Many seaside resorts will not have any services today, including Bournemouth, Dorset, Blackpool, Lancashire; Margate, Kent, Llandudno in North Wales, and Skegness, Lincolnshire.

Cornwall will also not have any trains, so all scheduled passengers, including those traveling from Ireland, are advised to plan their journey in advance.

Staff shortages are a problem throughout Europe

Like Dublin, airlines and airport operators across Europe have struggled with staff shortages to manage passenger flows, and this is only expected to get worse as the summer months approach.

The Dutch airport Schiphol, Europe’s third busiest, has also faced ongoing problems since last spring, with huge queues and long delays caused by hostilities and staff shortages.

The Dutch airline KLM promised this week that most passengers already booked for the summer holiday period will not face changes in their travel plans, but it predicted some further cancellations “on a limited scale.”

Schiphol Airport recently agreed to pay 15,000 cleaners, baggage handlers and security personnel an additional € 5.25 per hour during the summer to keep things going.

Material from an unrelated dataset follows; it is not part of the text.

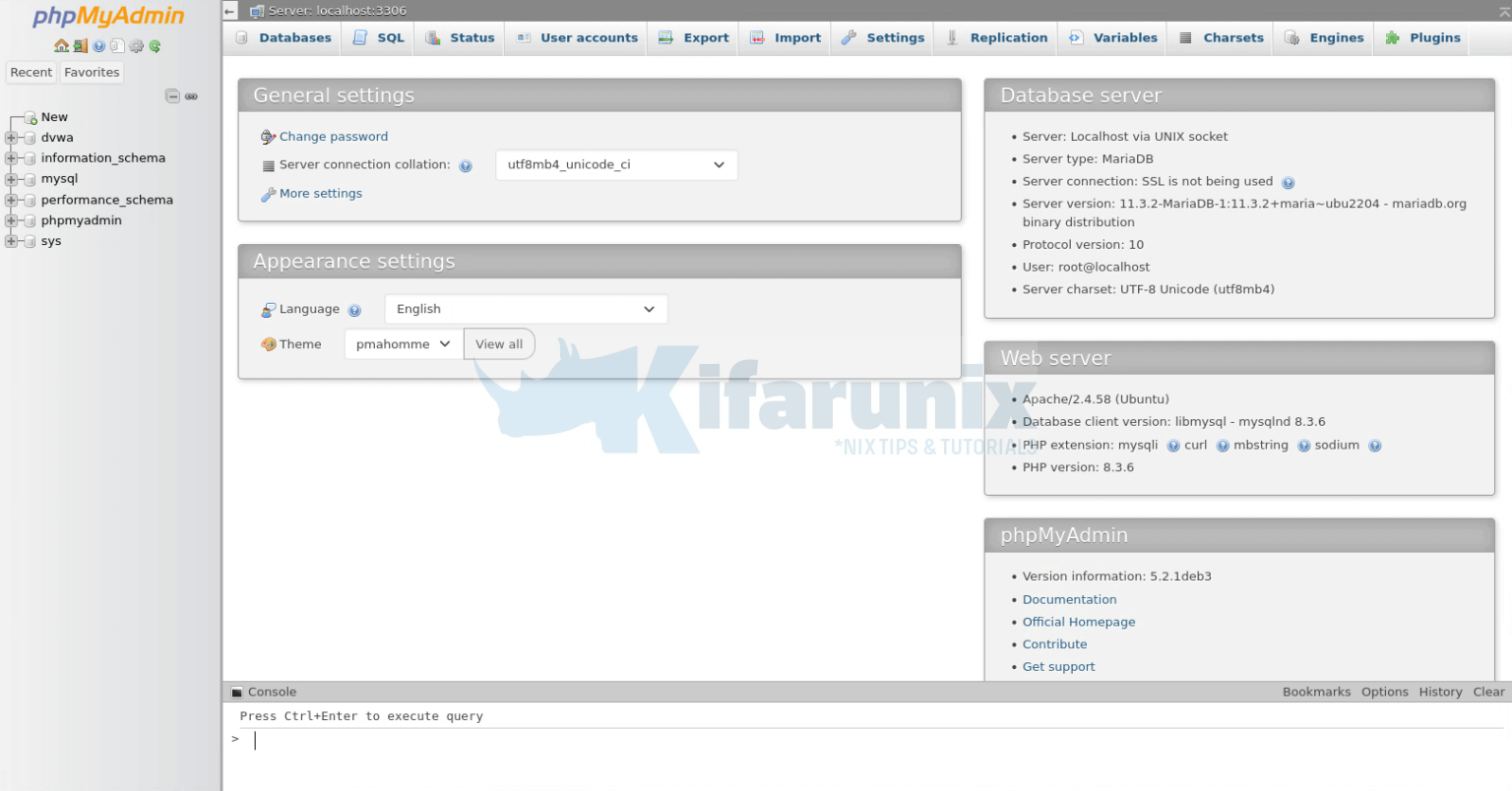Click the help icon beside mysqli PHP extension
The image size is (1512, 791).
(1173, 446)
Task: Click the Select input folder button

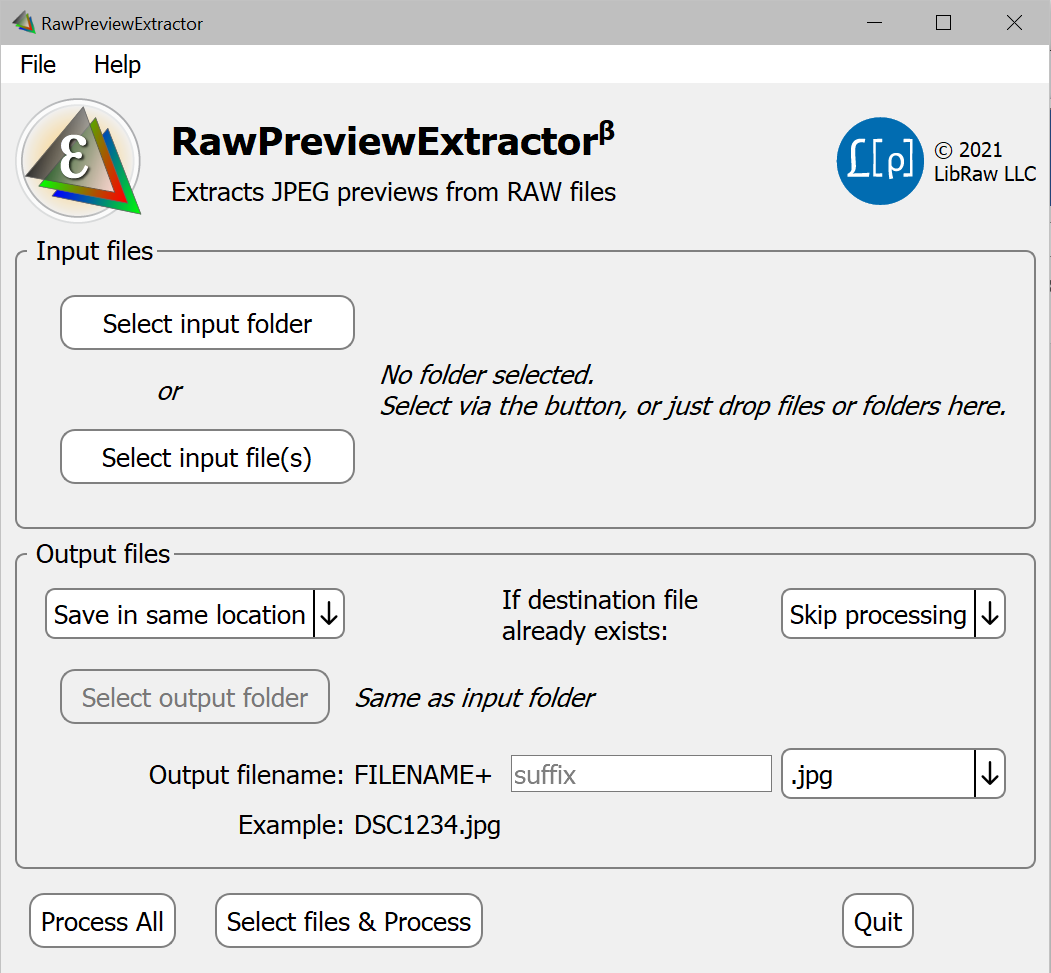Action: [207, 323]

The cost of fuel and car rental

The cost of Car rental in Ireland has been in the news recently, but this is also a problem across Europe, as car rental companies that sold their stock during lockdown are now trying to rebuild their fleets at a higher cost. In some cases, this is passed on to the consumer.

A recent survey by icarinsurance.com – which looked at the cost of renting a medium-sized car during the first week of the summer holidays at six popular destinations, including Faro, Nice, Barcelona, ​​Milan, Crete and Dalaman – showed that prices had risen by up to 400% in some cases.

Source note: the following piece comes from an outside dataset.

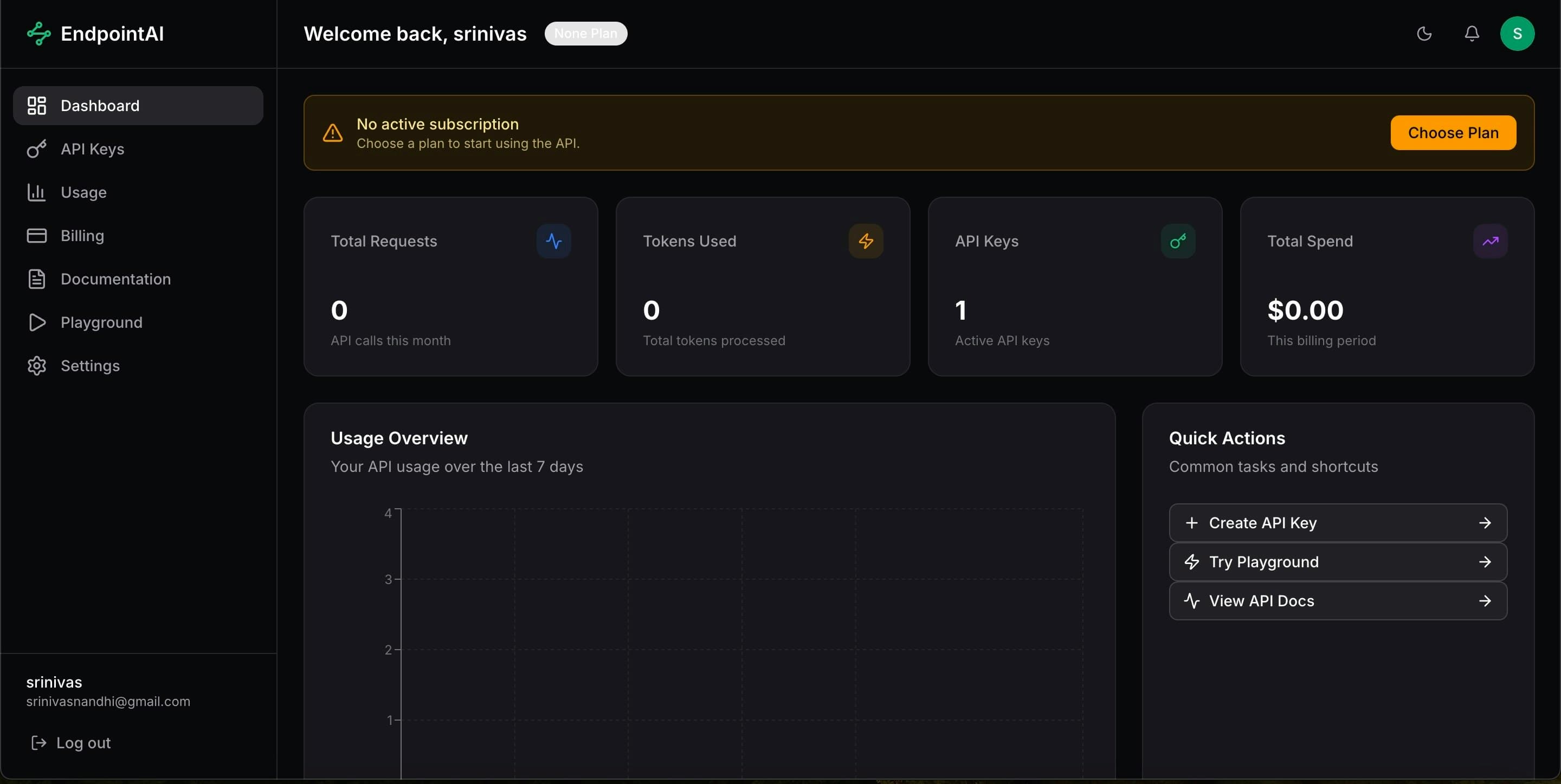1561x784 pixels.
Task: Click the warning triangle in the subscription banner
Action: [333, 133]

In the UK, Uber was forced to issue a statement this week, after being criticized by online consumers for raising prices during the recent railway disruption.

In a statement, the company said: “As a result of the strike currently taking place on the National Rail and London Underground networks, we have limited the level at which prices can rise, and all users are shown the price of their journey before booking.”

National Express says it has seen an increase in demand for its services, with intended customers being advised to book their tickets in advance.

There have also been road congestion warnings across the UK this weekend as motorists use their own transport instead of taking the train.

Steve McNamara, general secretary of the Licensed Taxi Drivers Association, which represents black taxis, said: “We expect London’s roads to be more congested than usual, causing delays on some journeys, but our members will be out doing everything they can to help people get where they need to be as safe and efficient as possible. “

Fuel prices across Europe have also skyrocketed, as supply is down and demand for travel again after the Covid-19 lock-in has increased.